Your goal
Substitute "web pages" for "webpages" everywhere in the records below, leaving every other character unchanged.

Excerpted data
☆ ☆ ☆ ☆
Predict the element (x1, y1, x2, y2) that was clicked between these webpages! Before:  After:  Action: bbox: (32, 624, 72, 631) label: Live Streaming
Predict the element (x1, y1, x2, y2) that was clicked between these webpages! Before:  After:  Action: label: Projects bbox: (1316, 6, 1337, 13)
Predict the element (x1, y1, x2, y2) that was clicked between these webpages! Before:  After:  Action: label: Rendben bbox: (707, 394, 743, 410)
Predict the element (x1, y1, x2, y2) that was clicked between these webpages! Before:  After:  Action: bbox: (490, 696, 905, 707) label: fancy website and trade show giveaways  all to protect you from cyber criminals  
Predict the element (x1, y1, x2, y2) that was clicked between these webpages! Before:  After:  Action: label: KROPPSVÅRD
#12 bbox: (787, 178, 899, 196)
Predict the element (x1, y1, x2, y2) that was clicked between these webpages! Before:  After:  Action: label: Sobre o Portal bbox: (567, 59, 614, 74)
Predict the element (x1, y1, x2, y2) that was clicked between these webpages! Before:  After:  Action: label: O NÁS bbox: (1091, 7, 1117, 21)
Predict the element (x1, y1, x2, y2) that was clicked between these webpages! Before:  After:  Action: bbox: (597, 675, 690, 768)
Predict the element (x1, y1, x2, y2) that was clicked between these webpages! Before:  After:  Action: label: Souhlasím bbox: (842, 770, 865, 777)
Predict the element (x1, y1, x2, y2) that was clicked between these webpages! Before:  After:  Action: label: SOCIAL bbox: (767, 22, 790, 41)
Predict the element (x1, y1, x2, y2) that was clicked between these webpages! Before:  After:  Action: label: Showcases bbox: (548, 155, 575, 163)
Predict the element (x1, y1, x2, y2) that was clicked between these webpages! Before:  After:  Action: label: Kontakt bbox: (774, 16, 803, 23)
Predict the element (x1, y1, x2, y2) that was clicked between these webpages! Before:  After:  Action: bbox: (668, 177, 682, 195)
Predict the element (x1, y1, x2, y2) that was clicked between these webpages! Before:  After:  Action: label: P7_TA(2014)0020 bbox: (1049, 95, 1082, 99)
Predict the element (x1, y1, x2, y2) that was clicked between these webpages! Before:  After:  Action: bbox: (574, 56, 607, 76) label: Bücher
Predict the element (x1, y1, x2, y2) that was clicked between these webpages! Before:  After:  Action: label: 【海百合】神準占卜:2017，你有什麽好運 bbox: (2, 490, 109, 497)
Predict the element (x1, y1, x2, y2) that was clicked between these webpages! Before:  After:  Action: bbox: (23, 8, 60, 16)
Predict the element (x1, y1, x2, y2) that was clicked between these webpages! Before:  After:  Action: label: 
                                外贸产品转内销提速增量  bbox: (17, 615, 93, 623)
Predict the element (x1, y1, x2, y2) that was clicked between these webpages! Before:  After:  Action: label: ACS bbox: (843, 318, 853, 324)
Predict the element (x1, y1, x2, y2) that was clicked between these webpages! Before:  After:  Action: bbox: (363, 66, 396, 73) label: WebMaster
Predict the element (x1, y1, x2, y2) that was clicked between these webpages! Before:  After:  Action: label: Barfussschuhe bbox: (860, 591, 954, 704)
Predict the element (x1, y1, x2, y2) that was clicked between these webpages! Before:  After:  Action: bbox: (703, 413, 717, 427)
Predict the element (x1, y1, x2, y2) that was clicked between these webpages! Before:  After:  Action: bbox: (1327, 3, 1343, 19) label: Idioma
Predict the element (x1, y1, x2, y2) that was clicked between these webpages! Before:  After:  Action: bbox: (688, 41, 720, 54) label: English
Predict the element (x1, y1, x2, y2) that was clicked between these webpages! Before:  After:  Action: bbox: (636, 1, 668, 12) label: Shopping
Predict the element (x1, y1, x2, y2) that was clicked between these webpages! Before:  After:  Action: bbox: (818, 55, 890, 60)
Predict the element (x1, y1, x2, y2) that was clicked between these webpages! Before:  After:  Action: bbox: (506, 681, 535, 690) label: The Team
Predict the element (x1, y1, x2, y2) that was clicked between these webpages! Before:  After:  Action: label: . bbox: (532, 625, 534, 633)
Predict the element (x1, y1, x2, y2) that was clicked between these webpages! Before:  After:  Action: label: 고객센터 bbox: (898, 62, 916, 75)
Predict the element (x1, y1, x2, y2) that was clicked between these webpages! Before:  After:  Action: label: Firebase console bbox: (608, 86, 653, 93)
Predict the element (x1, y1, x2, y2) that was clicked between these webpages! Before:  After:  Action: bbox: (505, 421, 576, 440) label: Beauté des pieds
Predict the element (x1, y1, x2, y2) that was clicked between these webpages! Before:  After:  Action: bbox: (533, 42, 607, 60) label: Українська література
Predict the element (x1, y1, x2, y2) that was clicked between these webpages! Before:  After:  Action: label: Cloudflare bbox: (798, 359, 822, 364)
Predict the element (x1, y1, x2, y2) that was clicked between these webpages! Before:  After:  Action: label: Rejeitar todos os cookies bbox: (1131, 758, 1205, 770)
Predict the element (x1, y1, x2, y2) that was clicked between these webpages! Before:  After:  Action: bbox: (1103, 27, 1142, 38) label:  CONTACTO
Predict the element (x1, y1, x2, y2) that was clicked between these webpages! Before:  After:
☆ ☆ ☆ ☆
Exercise response
Predict the element (x1, y1, x2, y2) that was clicked between these web pages! Before:  After:  Action: bbox: (32, 624, 72, 631) label: Live Streaming
Predict the element (x1, y1, x2, y2) that was clicked between these web pages! Before:  After:  Action: label: Projects bbox: (1316, 6, 1337, 13)
Predict the element (x1, y1, x2, y2) that was clicked between these web pages! Before:  After:  Action: label: Rendben bbox: (707, 394, 743, 410)
Predict the element (x1, y1, x2, y2) that was clicked between these web pages! Before:  After:  Action: bbox: (490, 696, 905, 707) label: fancy website and trade show giveaways  all to protect you from cyber criminals  
Predict the element (x1, y1, x2, y2) that was clicked between these web pages! Before:  After:  Action: label: KROPPSVÅRD
#12 bbox: (787, 178, 899, 196)
Predict the element (x1, y1, x2, y2) that was clicked between these web pages! Before:  After:  Action: label: Sobre o Portal bbox: (567, 59, 614, 74)
Predict the element (x1, y1, x2, y2) that was clicked between these web pages! Before:  After:  Action: label: O NÁS bbox: (1091, 7, 1117, 21)
Predict the element (x1, y1, x2, y2) that was clicked between these web pages! Before:  After:  Action: bbox: (597, 675, 690, 768)
Predict the element (x1, y1, x2, y2) that was clicked between these web pages! Before:  After:  Action: label: Souhlasím bbox: (842, 770, 865, 777)
Predict the element (x1, y1, x2, y2) that was clicked between these web pages! Before:  After:  Action: label: SOCIAL bbox: (767, 22, 790, 41)
Predict the element (x1, y1, x2, y2) that was clicked between these web pages! Before:  After:  Action: label: Showcases bbox: (548, 155, 575, 163)
Predict the element (x1, y1, x2, y2) that was clicked between these web pages! Before:  After:  Action: label: Kontakt bbox: (774, 16, 803, 23)
Predict the element (x1, y1, x2, y2) that was clicked between these web pages! Before:  After:  Action: bbox: (668, 177, 682, 195)
Predict the element (x1, y1, x2, y2) that was clicked between these web pages! Before:  After:  Action: label: P7_TA(2014)0020 bbox: (1049, 95, 1082, 99)
Predict the element (x1, y1, x2, y2) that was clicked between these web pages! Before:  After:  Action: bbox: (574, 56, 607, 76) label: Bücher
Predict the element (x1, y1, x2, y2) that was clicked between these web pages! Before:  After:  Action: label: 【海百合】神準占卜:2017，你有什麽好運 bbox: (2, 490, 109, 497)
Predict the element (x1, y1, x2, y2) that was clicked between these web pages! Before:  After:  Action: bbox: (23, 8, 60, 16)
Predict the element (x1, y1, x2, y2) that was clicked between these web pages! Before:  After:  Action: label: 
                                外贸产品转内销提速增量  bbox: (17, 615, 93, 623)
Predict the element (x1, y1, x2, y2) that was clicked between these web pages! Before:  After:  Action: label: ACS bbox: (843, 318, 853, 324)
Predict the element (x1, y1, x2, y2) that was clicked between these web pages! Before:  After:  Action: bbox: (363, 66, 396, 73) label: WebMaster
Predict the element (x1, y1, x2, y2) that was clicked between these web pages! Before:  After:  Action: label: Barfussschuhe bbox: (860, 591, 954, 704)
Predict the element (x1, y1, x2, y2) that was clicked between these web pages! Before:  After:  Action: bbox: (703, 413, 717, 427)
Predict the element (x1, y1, x2, y2) that was clicked between these web pages! Before:  After:  Action: bbox: (1327, 3, 1343, 19) label: Idioma
Predict the element (x1, y1, x2, y2) that was clicked between these web pages! Before:  After:  Action: bbox: (688, 41, 720, 54) label: English
Predict the element (x1, y1, x2, y2) that was clicked between these web pages! Before:  After:  Action: bbox: (636, 1, 668, 12) label: Shopping
Predict the element (x1, y1, x2, y2) that was clicked between these web pages! Before:  After:  Action: bbox: (818, 55, 890, 60)
Predict the element (x1, y1, x2, y2) that was clicked between these web pages! Before:  After:  Action: bbox: (506, 681, 535, 690) label: The Team
Predict the element (x1, y1, x2, y2) that was clicked between these web pages! Before:  After:  Action: label: . bbox: (532, 625, 534, 633)
Predict the element (x1, y1, x2, y2) that was clicked between these web pages! Before:  After:  Action: label: 고객센터 bbox: (898, 62, 916, 75)
Predict the element (x1, y1, x2, y2) that was clicked between these web pages! Before:  After:  Action: label: Firebase console bbox: (608, 86, 653, 93)
Predict the element (x1, y1, x2, y2) that was clicked between these web pages! Before:  After:  Action: bbox: (505, 421, 576, 440) label: Beauté des pieds
Predict the element (x1, y1, x2, y2) that was clicked between these web pages! Before:  After:  Action: bbox: (533, 42, 607, 60) label: Українська література
Predict the element (x1, y1, x2, y2) that was clicked between these web pages! Before:  After:  Action: label: Cloudflare bbox: (798, 359, 822, 364)
Predict the element (x1, y1, x2, y2) that was clicked between these web pages! Before:  After:  Action: label: Rejeitar todos os cookies bbox: (1131, 758, 1205, 770)
Predict the element (x1, y1, x2, y2) that was clicked between these web pages! Before:  After:  Action: bbox: (1103, 27, 1142, 38) label:  CONTACTO
Predict the element (x1, y1, x2, y2) that was clicked between these web pages! Before:  After:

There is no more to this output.